*** Opening ENTRIES SHOWN ***

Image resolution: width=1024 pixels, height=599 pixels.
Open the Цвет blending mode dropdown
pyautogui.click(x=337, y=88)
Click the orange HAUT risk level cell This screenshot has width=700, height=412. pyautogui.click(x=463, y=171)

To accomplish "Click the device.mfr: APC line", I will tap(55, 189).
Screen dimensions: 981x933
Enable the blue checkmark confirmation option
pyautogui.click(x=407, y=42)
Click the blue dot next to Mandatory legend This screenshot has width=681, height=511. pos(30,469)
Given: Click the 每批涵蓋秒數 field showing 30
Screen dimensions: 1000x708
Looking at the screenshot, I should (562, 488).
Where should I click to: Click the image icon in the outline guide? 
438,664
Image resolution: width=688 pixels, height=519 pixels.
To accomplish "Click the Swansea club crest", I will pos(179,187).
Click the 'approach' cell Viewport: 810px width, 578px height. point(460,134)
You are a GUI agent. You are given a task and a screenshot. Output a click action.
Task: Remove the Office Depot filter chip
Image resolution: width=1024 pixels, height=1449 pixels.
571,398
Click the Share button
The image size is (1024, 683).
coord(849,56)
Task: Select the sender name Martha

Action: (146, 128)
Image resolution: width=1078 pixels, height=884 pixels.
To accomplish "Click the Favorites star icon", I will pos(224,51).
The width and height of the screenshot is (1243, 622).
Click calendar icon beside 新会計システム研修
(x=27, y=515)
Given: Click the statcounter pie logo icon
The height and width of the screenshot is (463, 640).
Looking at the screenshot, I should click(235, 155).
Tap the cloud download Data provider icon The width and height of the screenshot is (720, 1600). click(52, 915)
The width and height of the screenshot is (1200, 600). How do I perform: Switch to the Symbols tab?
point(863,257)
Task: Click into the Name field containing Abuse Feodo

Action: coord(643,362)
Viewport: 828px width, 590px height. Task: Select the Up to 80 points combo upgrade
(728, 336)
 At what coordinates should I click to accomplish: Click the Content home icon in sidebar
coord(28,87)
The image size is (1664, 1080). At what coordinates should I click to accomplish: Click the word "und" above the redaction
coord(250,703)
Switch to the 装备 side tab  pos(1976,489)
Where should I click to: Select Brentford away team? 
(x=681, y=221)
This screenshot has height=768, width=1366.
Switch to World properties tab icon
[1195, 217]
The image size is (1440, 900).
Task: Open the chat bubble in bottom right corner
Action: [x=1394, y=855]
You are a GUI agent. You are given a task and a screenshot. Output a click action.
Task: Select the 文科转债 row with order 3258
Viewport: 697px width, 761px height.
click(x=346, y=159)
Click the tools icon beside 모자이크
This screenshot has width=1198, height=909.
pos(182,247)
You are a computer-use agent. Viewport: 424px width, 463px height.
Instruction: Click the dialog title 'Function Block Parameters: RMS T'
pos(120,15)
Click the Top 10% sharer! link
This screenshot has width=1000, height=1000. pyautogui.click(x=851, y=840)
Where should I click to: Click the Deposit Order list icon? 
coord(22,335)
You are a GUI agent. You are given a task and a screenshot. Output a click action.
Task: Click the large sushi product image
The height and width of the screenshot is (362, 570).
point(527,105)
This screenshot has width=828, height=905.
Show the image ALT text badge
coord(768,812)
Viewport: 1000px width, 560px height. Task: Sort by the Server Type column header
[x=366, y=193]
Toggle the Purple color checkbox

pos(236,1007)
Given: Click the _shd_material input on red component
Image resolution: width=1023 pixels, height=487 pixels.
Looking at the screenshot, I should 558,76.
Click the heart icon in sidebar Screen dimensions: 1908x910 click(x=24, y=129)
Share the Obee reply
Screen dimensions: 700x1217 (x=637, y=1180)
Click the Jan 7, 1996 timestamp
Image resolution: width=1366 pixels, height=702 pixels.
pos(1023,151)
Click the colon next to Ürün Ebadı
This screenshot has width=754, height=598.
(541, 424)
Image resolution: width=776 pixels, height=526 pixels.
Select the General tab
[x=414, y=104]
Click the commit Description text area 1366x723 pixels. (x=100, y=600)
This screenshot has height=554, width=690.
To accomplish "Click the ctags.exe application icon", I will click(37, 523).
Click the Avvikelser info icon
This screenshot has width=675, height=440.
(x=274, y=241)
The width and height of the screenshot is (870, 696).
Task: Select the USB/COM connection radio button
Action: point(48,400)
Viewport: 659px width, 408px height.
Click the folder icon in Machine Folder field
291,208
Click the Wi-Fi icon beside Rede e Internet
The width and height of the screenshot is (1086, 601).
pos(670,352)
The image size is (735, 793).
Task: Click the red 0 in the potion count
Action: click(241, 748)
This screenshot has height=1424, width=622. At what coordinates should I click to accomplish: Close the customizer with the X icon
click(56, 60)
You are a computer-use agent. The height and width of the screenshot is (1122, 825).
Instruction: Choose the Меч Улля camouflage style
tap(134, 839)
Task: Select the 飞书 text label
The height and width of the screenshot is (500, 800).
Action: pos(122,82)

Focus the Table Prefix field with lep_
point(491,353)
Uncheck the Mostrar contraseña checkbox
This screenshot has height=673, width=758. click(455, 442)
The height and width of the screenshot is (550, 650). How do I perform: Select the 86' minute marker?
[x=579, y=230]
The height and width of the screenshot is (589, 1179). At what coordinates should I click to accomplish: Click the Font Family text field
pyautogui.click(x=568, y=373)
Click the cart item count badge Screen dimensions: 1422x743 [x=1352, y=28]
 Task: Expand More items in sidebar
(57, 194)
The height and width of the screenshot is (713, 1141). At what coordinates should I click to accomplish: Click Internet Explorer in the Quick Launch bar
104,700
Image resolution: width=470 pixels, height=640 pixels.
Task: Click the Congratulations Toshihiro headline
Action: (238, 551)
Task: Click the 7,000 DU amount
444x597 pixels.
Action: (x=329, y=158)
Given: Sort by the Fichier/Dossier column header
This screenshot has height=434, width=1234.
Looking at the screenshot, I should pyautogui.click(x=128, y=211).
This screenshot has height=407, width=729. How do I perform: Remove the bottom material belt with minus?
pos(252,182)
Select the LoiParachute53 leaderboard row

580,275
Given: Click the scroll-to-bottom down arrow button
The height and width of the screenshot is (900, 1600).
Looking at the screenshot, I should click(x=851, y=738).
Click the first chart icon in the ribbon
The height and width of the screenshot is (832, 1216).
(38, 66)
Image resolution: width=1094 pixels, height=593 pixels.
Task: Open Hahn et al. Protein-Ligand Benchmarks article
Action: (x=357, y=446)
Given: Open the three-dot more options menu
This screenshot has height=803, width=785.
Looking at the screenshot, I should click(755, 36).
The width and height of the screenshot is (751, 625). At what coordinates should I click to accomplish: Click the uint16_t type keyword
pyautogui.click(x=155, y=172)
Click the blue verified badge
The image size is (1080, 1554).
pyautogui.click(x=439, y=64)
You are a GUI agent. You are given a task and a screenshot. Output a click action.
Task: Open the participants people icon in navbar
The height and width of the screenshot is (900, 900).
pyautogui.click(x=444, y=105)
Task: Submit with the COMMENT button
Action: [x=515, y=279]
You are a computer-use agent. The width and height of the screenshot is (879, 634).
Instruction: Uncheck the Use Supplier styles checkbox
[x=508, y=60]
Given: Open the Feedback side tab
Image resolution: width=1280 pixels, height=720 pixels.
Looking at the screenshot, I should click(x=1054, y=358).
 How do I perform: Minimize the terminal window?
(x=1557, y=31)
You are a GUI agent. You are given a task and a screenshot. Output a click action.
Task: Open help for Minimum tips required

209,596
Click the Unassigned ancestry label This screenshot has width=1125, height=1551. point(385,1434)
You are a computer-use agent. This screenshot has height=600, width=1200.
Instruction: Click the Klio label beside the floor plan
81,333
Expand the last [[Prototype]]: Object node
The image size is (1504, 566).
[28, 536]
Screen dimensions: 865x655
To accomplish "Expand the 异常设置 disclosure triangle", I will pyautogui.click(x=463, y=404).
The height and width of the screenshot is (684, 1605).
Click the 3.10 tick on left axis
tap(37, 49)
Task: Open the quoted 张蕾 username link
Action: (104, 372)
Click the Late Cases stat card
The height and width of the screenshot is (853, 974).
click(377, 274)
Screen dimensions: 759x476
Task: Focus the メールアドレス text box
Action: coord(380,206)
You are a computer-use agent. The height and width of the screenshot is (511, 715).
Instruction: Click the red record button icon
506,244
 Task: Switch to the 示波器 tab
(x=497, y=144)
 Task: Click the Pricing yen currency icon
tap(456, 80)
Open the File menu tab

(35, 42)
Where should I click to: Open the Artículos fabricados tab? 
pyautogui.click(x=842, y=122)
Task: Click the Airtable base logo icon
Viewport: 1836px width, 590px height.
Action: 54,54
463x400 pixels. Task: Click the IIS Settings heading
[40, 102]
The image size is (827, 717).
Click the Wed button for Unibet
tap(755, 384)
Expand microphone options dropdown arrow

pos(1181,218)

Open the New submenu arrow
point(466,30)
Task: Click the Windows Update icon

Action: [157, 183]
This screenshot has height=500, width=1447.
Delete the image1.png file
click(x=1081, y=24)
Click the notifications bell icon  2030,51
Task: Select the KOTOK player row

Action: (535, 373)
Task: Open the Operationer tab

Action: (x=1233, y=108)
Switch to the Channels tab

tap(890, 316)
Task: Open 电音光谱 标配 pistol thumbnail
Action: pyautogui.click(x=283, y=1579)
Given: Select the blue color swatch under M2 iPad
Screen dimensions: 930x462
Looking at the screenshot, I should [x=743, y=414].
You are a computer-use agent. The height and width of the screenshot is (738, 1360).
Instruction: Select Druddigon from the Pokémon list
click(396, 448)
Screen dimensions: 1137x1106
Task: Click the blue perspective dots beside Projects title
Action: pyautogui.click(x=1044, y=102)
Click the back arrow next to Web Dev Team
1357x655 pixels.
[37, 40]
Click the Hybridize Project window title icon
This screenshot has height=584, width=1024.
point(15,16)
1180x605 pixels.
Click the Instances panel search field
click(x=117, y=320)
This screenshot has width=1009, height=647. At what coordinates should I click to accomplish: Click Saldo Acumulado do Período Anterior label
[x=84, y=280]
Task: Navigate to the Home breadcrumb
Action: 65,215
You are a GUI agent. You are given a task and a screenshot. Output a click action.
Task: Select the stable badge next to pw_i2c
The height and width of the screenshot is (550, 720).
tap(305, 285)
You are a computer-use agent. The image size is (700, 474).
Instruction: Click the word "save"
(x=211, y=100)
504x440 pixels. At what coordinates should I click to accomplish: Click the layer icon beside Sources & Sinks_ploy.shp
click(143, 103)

*** Closing ENTRIES SHOWN ***

Copy every line from the records above that contains the word "logo".

Given: Click the statcounter pie logo icon
Task: Click the Airtable base logo icon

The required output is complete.